Text shown
## BEGIN

Sunday, February 24, 2019

Ed's Top 30 Films of 2018


Ready Player One, a film which will definitely not be appearing on this list
A tiny bit late with this one, largely so that I could catch up on some of the big awards contenders which didn't hit any theatres near me before the end of 2018, but started to roll out in January and February. And partly because I tend to put things off when I can, especially when it's going to involve a whole lot of writing.

So please enjoy this whole lot of writing, which started out as a Top 25, but expanded a bit as I saw more movies that I loved and wanted to include. 2018 was a good year for movies, all told. Maybe not the deepest bench, though, in the sense that while I found it hard to narrow this list to a mere thirty motion pictures, I couldn't expand it to a top 40 and feel strongly about everything that would be included on that list.

Speaking of, here are some honorable mentions of movies I loved or liked, but didn't feel strongly enough about to include on this list: Let the Sunshine In, Incredibles 2, John McEnroe: In the Realm of Perfection, Teen Titans Go! to the Movies, A Star is Born, A Simple Favor, The Little Stranger, Blockers, You Were Never Really Here, Zama, Black Panther, Cold War, Ralph Breaks the Internet, and The Miseducation of Cameron Post.

Now, to the list!

30. The Mule (dir. Clint Eastwood)

## END

Data section
## BEGIN

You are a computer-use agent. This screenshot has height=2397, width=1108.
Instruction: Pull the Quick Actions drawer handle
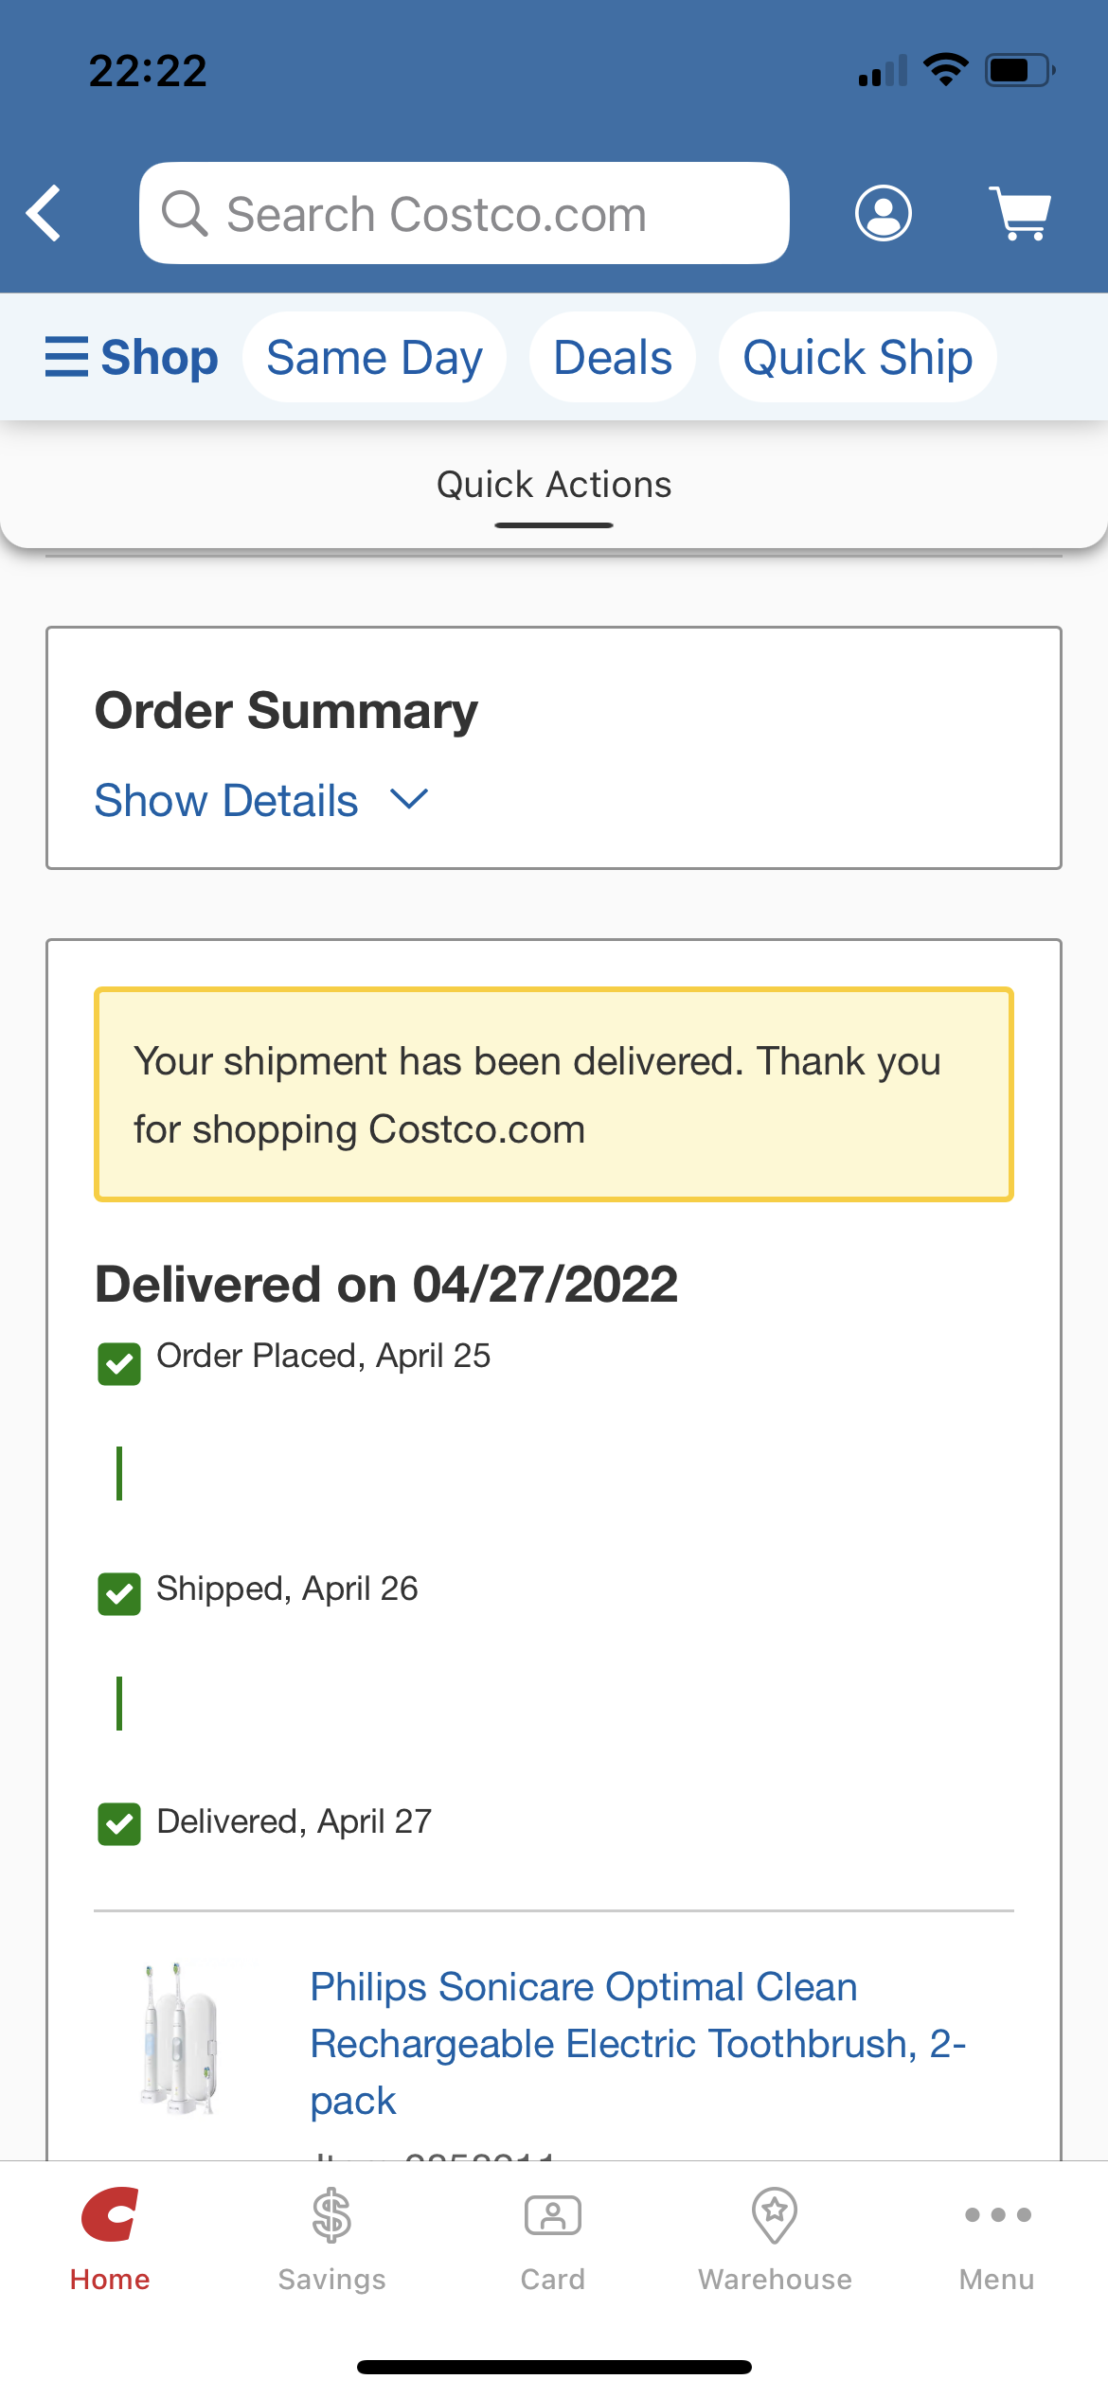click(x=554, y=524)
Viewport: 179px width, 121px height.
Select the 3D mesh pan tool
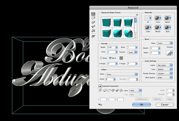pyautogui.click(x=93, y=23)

## END
## BEGIN

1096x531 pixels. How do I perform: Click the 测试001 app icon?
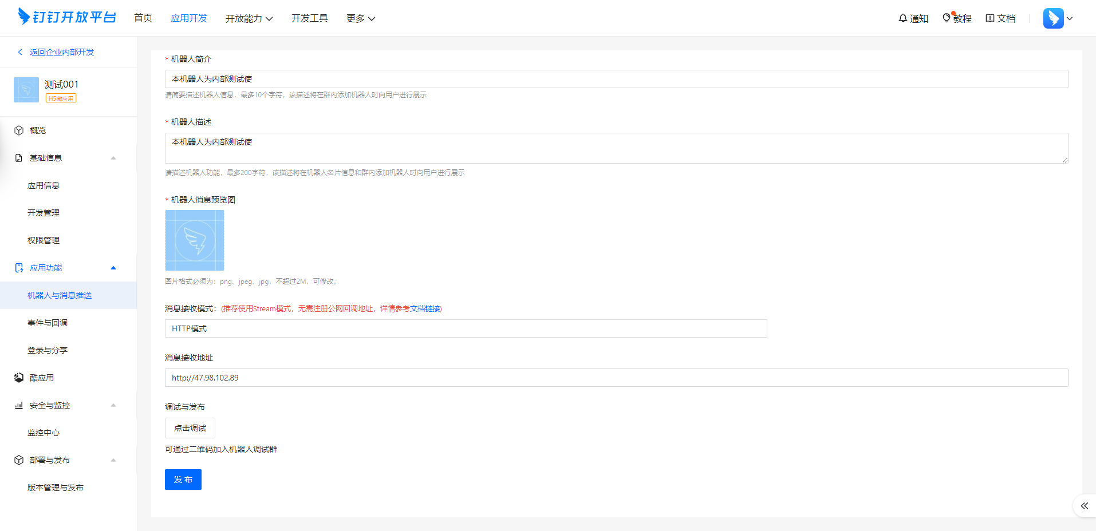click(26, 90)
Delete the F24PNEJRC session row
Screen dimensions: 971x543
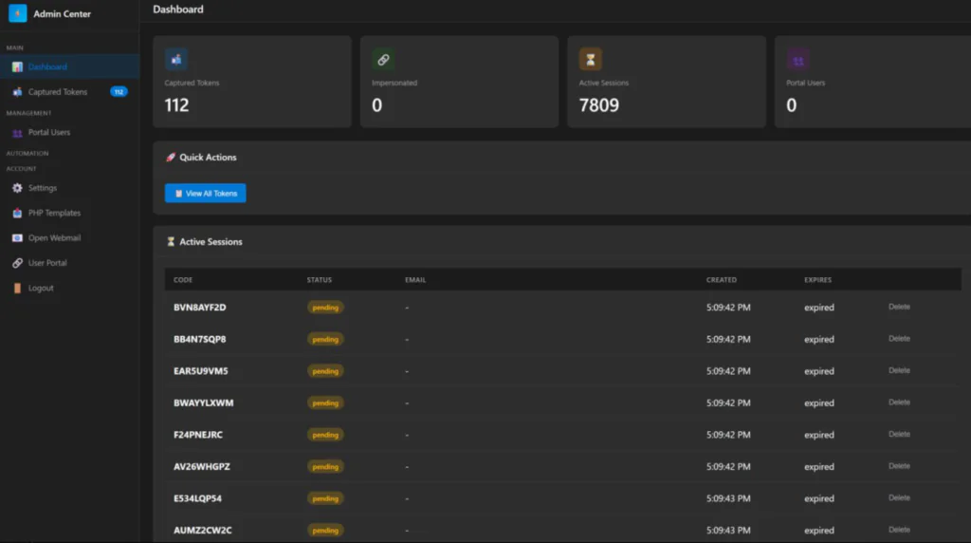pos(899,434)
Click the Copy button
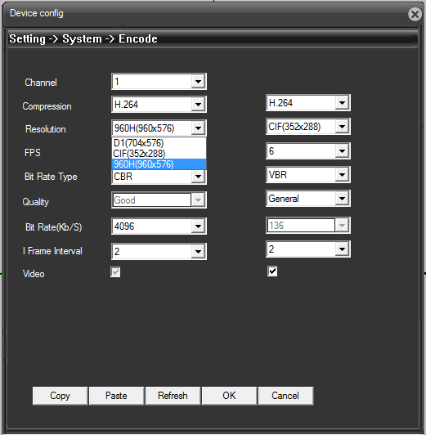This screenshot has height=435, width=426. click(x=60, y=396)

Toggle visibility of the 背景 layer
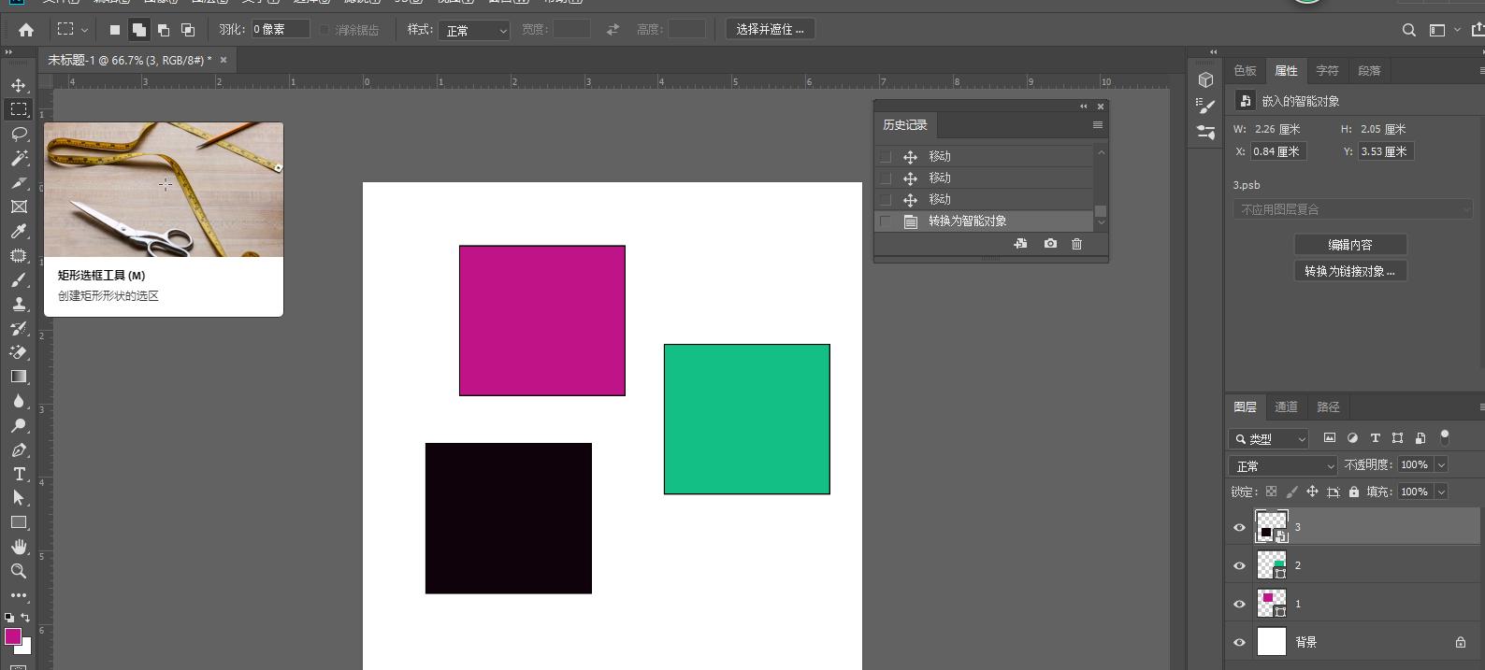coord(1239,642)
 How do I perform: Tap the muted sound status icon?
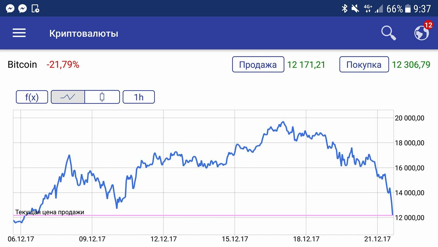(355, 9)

## END
## BEGIN

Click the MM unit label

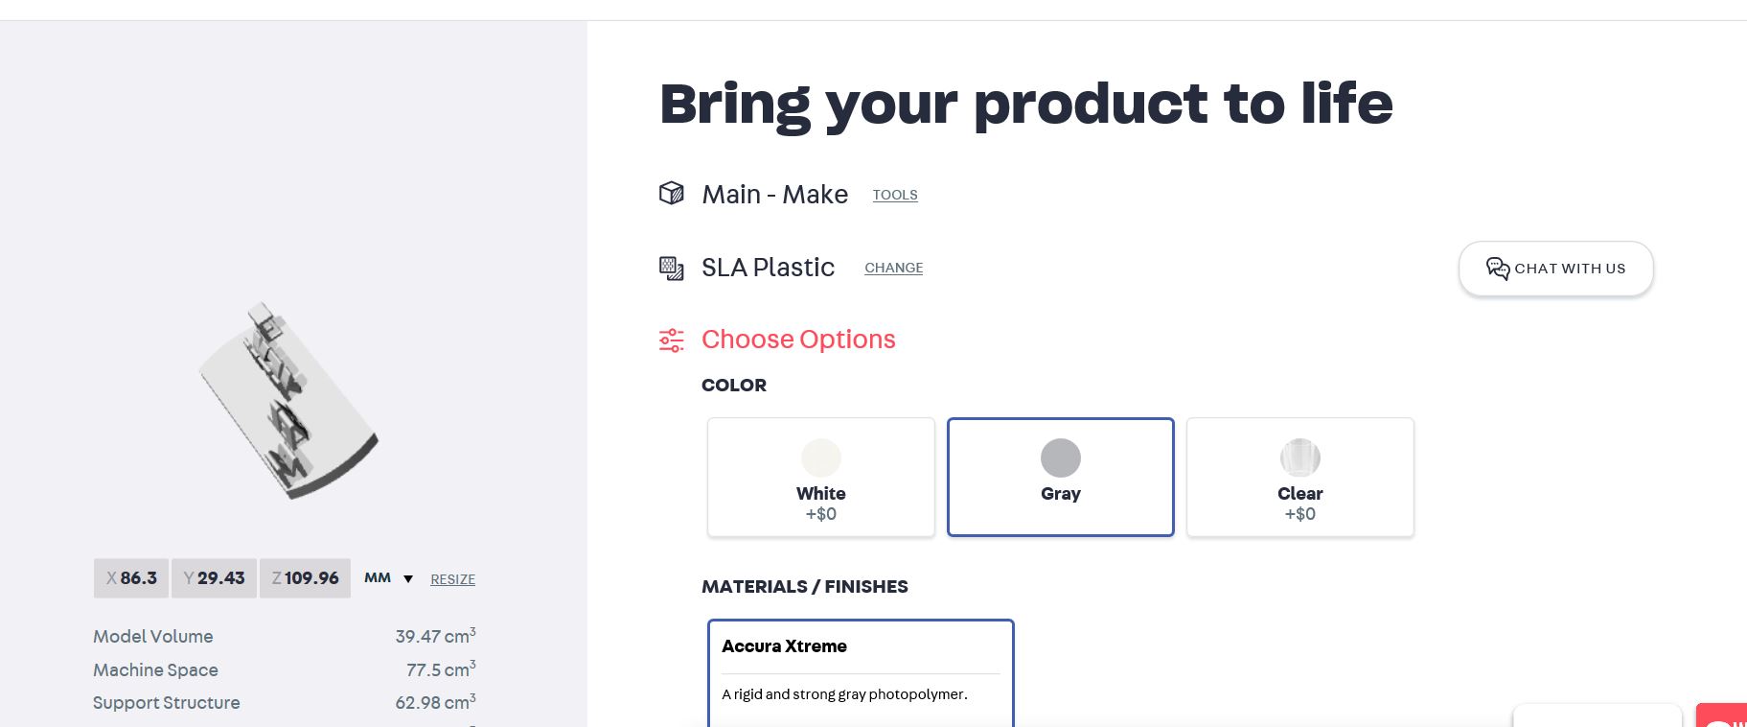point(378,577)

## END

What this exercise asks
1. For the post on 2018 films, state whether each statement agrees with it. Answer yes or no, and quote the deciding words exactly. (a) The list was first planned as a Top 25. (b) Black Panther is named among the honorable mentions. (c) The writer felt able to expand the list to a top 40.
2. In the post on 2018 films, which film is placed at number 30, and who directed it?
3. Continue the post on 2018 films, starting after its final line.

Results of the tasks
1.
(a) Yes: "which started out as a Top 25"
(b) Yes: "Zama, Black Panther, Cold War"
(c) No: "I couldn't expand it to a top 40 and feel strongly about everything that would be included on that list"

2. The Mule, directed by Clint Eastwood.

3.
A very entertaining and intensely weird movie. Clint Eastwood has such an odd sense of humour and his style comprises so many disparate, conflicting elements, all of which are showcased in this, his best film in years. In one moment you have these gorgeous, painterly scenes showcasing the melancholy beauty of a broken America, and in the next you have scenes of Eastwood's character bonding with lesbian bikers in what feels like a low-key reimagining of Pee-Wee's Big Adventure. It's weird! A lot of stuff in the movie doesn't work - the whole subplot with Bradley Cooper and Michael Peña slowly zeroing in on Eastwood's nonagenarian drug runner by leaning on a cartel member (played by comedy podcast all-star Eugene Cordero) has no weight or tension to it at all - but it's distinctive, and that counts for a lot.

29. Vox Lux (dir. Brady Corbet)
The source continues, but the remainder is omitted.